When the scent faded

For the prompt of quiet I thought about quiet as the absence of noise. This made me think of the lack in senses other than hearing, say the lack of smell. I had a project I had been thinking about for a long time after I found an old cologne bottle in a junk shop. It reminded me of a novel I had read years ago about a woman who misses the scent of her lover. I couldn’t find the novel again so in the end I asked ChatGPT to find it for me, it supposedly having read everything. After a lot of prompting it couldn’t find the book I wanted so I asked it to write a short story from my prompts. ChatGPT’s story is uncannily like the story I read all those years ago – you can read it here.

Gill

My book contains words and thoughts that I made during my residency in Finland, which is a very quiet place without many people or cars; a place where you can spend a lot of time in peaceful contemplation, thinking about and responding to nature.

Isi

The theme, Quiet, reminds me the calmness experienced within.

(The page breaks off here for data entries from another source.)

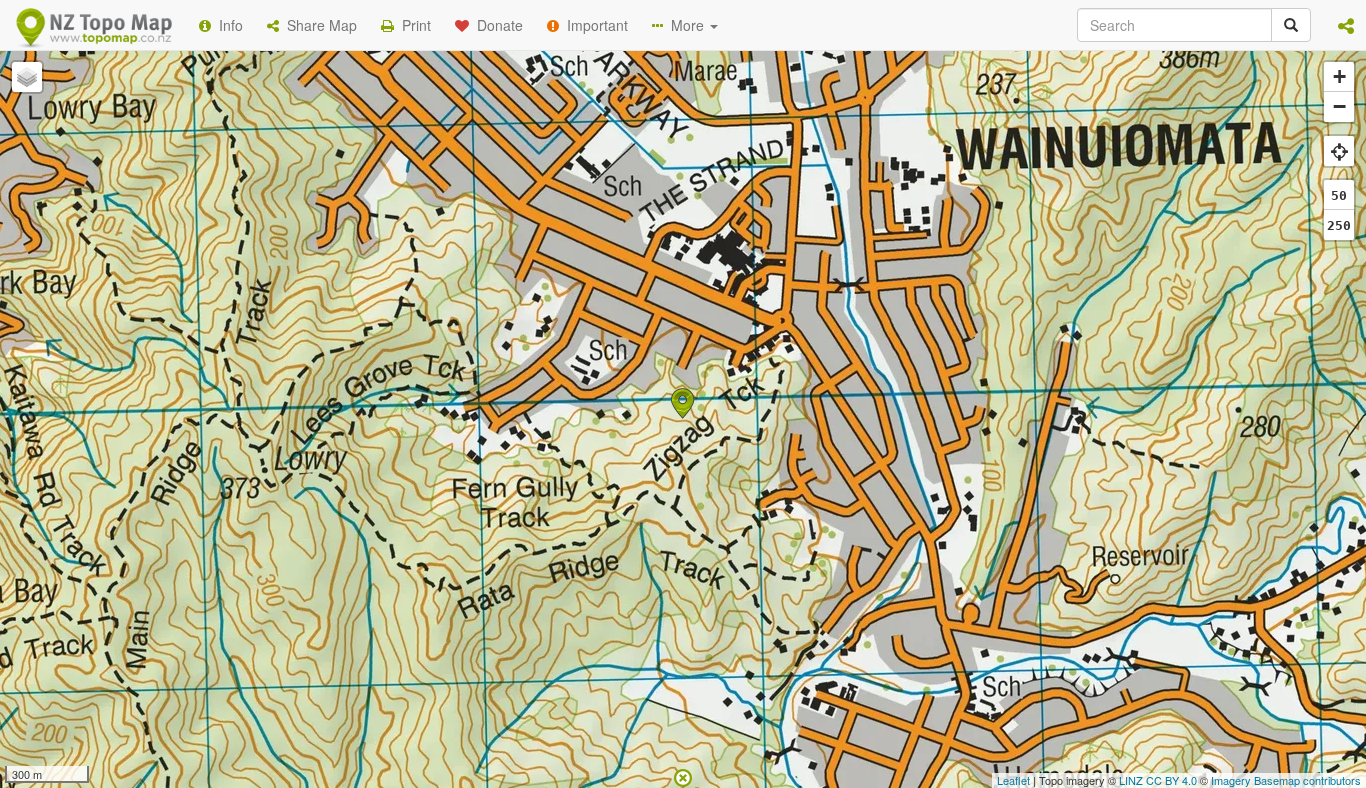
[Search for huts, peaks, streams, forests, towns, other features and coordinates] (1291, 25)
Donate (496, 25)
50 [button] (1339, 195)
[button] (1346, 25)
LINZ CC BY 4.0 (1158, 780)
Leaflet (1013, 780)
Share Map (318, 25)
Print (412, 25)
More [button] (685, 25)
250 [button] (1339, 225)
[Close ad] (683, 776)
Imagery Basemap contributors (1286, 780)
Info (227, 25)
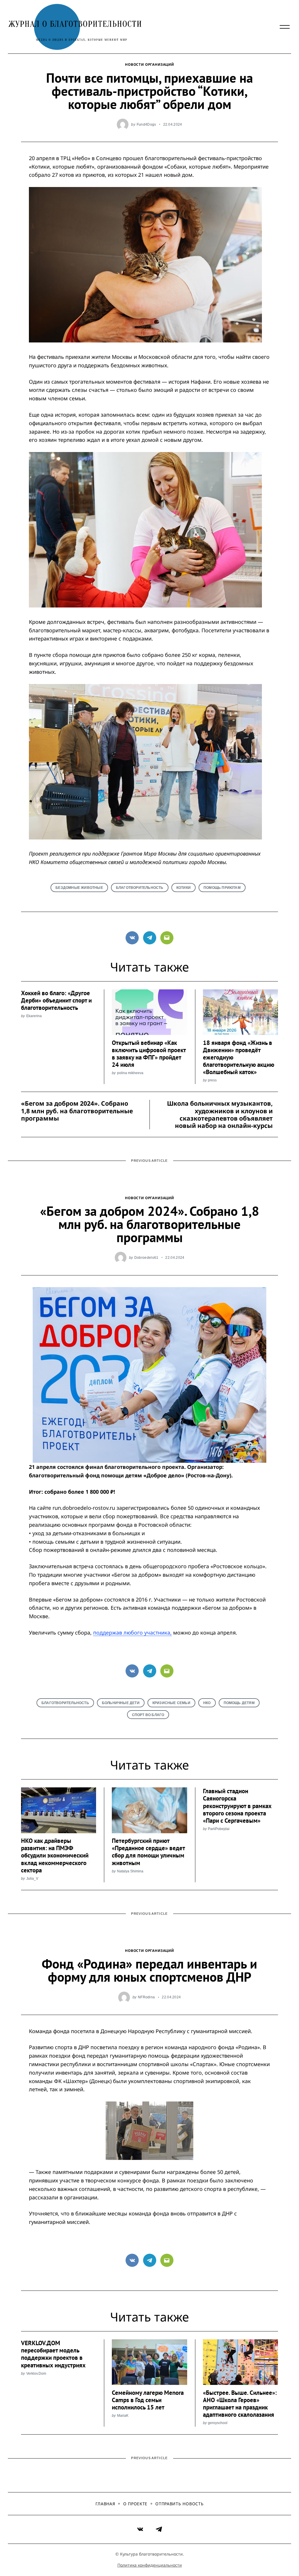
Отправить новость (179, 2503)
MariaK (122, 2415)
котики (183, 887)
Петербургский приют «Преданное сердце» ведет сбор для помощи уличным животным (148, 1852)
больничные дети (121, 1703)
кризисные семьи (171, 1703)
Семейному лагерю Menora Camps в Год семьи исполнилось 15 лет (148, 2400)
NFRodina (146, 1997)
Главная (105, 2503)
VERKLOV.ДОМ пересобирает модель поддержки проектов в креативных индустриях (53, 2354)
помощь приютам (222, 887)
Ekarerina (34, 1016)
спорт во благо (148, 1715)
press (212, 1080)
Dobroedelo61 (146, 1257)
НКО (207, 1703)
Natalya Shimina (130, 1871)
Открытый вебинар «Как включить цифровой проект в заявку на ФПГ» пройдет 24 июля (149, 1054)
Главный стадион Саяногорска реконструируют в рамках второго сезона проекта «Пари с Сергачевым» (237, 1805)
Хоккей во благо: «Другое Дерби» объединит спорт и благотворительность (56, 1000)
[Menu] (284, 26)
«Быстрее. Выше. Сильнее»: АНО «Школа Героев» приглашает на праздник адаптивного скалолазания (240, 2404)
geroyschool (217, 2423)
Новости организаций (149, 64)
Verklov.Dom (36, 2373)
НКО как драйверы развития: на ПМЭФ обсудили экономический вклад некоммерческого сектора (54, 1855)
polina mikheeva (130, 1073)
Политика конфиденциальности (149, 2565)
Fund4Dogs (146, 124)
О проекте (135, 2503)
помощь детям (239, 1703)
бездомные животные (79, 887)
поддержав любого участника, (132, 1632)
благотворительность (140, 887)
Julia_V (32, 1878)
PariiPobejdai (219, 1829)
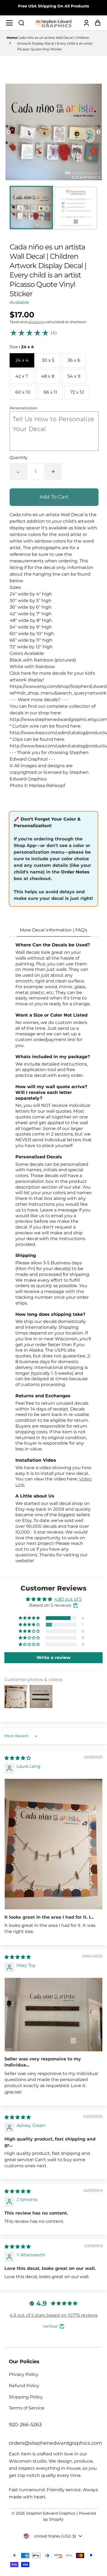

It is a calmness, not necessarily a constant state of mind, but a mental space to draw strength from and recuperate. Calm as if nothing mattered and one can let go of life and worries. 

The shape of the book is a sober cover to keep in place that feeling of calmness.

Patti

The quiet, so unwanted, is the absence of my morning phone call from my daughter; the last one was on 9th May 2024. What wouldn’t I give to have this silence filled, this peace broken, this unbearable quiet gone?